I like to solve problems in innovative ways. For me, Innovation isn’t about giving people what they want, but what they didn’t know they needed. When a group starts hearing these off the wall, innovative solutions they all of a sudden need them and start seeing a future they didn’t realize was there. Â I like to be a driving force in that discovery and change.
I like to implement those ideas. I want to make a real difference. I want to see those ideas through and learn from them. Learn what works and doesn’t work so next time I can apply the good concepts and discard the bad.
Innovative problem solving is my base but I am also really good at software and web development. I can learn and apply technical concepts, the latest technology, and computer science very quickly. I have always had a passion to understand all the things around technology which has excelled my abilities in actually implementing these innovative ideas.
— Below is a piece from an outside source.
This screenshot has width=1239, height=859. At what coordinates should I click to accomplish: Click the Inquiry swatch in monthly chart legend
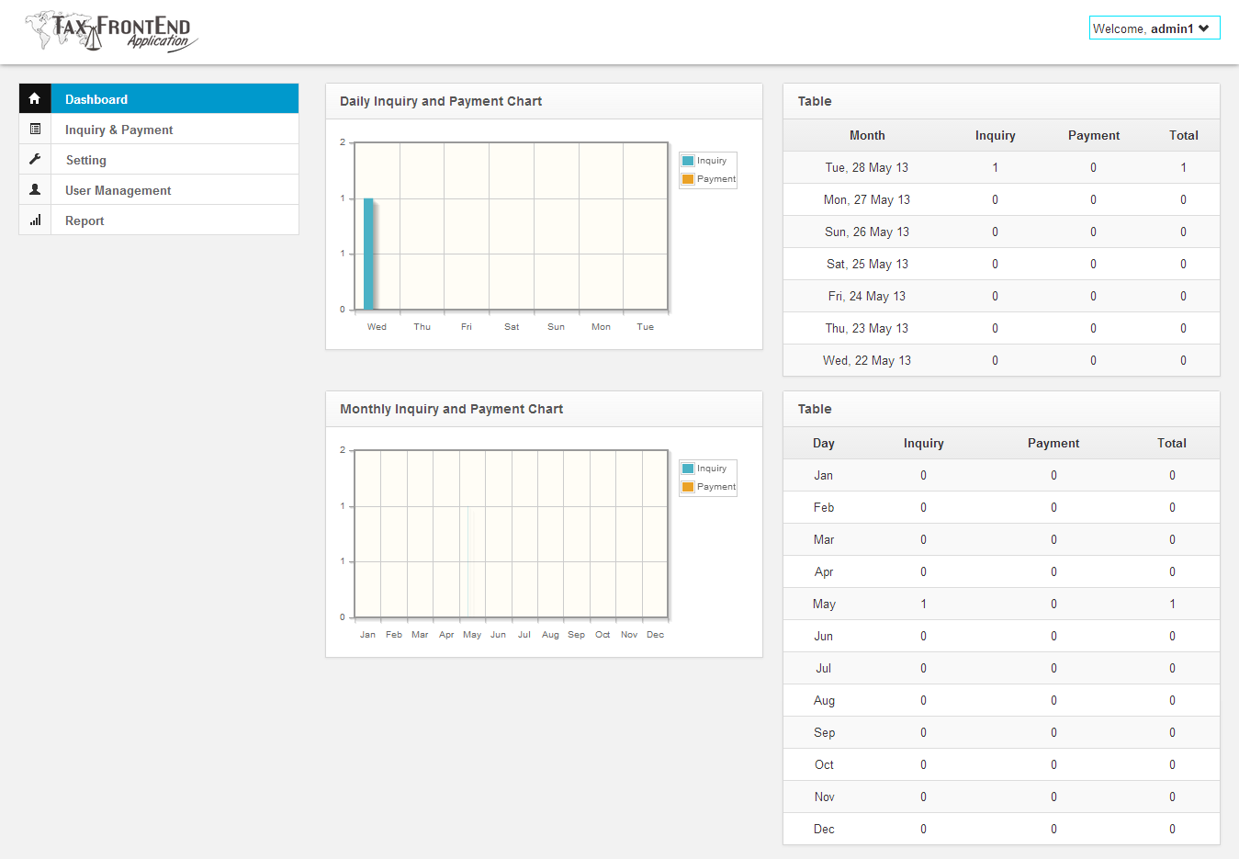pos(688,469)
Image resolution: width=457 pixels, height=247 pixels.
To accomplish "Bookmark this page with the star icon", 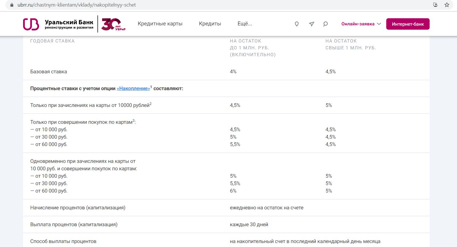I will point(447,5).
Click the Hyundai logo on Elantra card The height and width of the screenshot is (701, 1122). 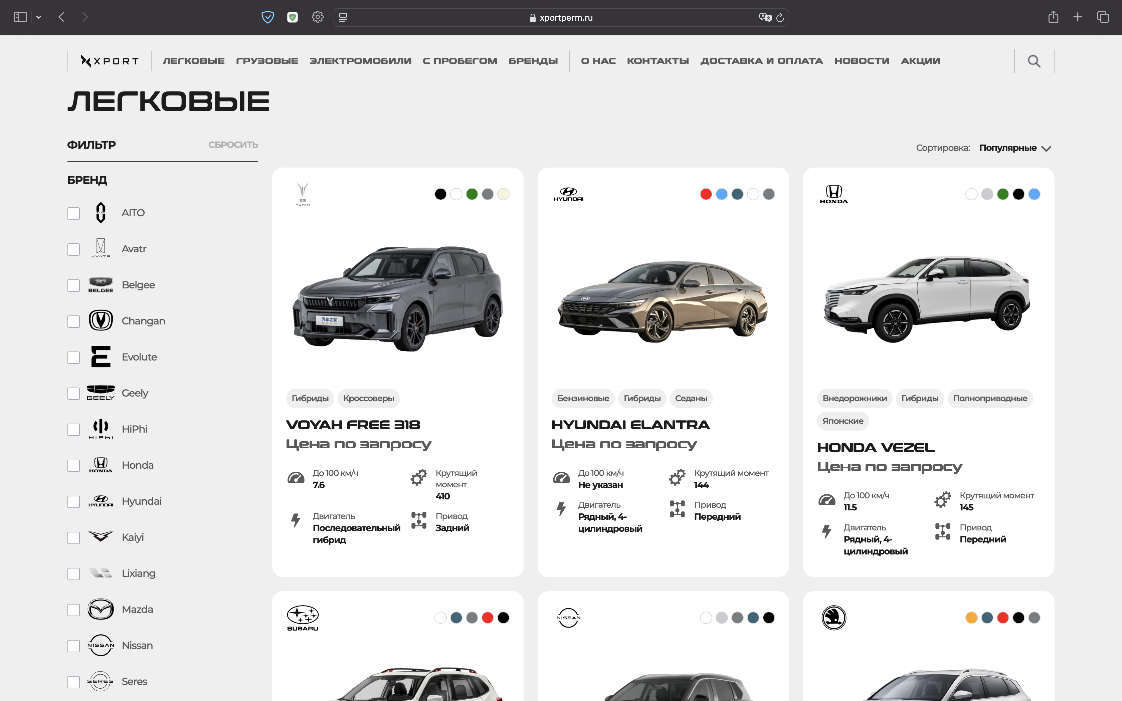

I focus on web development over other tech because it has the biggest opportunity to impact the most people at once, to help the most people at once. That drive of problem solving for large numbers of people and my development abilities mixed together is definitely why I am here at Aviture.
Problem solving for me isn’t limited to just software. My interests fluctuate between new technologies, product improvements, and people problems. These are prioritized with what I think will have the greatest impact at the time. I co-found the Agile for Defense Meetup because I discovered that many teams and smart, innovative people were not producing anything useful on their projects. It’s often not any individual’s fault or problem, it’s the situation, system, assumptions, lack of ownership and empowerment which has lead to software being built the way it was. For a handful of us, we saw a way of improving that which was mostly solving people problems: how we communicate what’s desired, how we work together, and how we cultivate an innovative approach to producing usable software. This problem at the time had a much greater impact than any particular software problem on the project I was working on. So that interested me the most and I was really driven to solve that human problem.
I find myself going back and forth between technology, product improvement and people problems. Â It’s what is needed at the time mixed with the most innovative ideas I can implement that will make real differences. That’s what drives me. That’s my why.
Since identifying my why a couple months back, I have been able to effect change that I am excited about.
I have started taking conscious and intentional actions in leveraging my drive at work. I started to identify opportunities to participate in innovative solutions on the projects I am working on, and on project I am not. Some of my most energetic and exciting days have been days helping other teams with high impact innovations that I have already exhausted on my current team.
I have had help from others in satisfying my why. After sharing my first draft with our president, I have had very open and frequent discussions with him about ideas, options and opportunities that could fulfill my why. Mark has engaged in it so much he sometimes questions ideas of mine on how they may conflict or not line up entirely with my why. This level of engagement would not have been possible without writing down and sharing my why.
I have started activities outside of work that give me energy and happiness. Agile for Defense was one success of this that I hadn’t formally broken down and understood. With my new found clarity, I have shared my desire for innovation and brainstorming with others who have a similar drive and we are starting to brainstorm on unbounded inventions. This is a new exploration for me that I am excited to see where it leads.
My changes are rewarding in and of themselves, but they are one sided. I haven’t gotten to explore what would happen if I were aware of your Why. What could we start accomplishing if we understood what drove each other? So I ask you to do the following:
Consider your Why. Write it down. Share it. Be proud of it. And most importantly, start achieving it.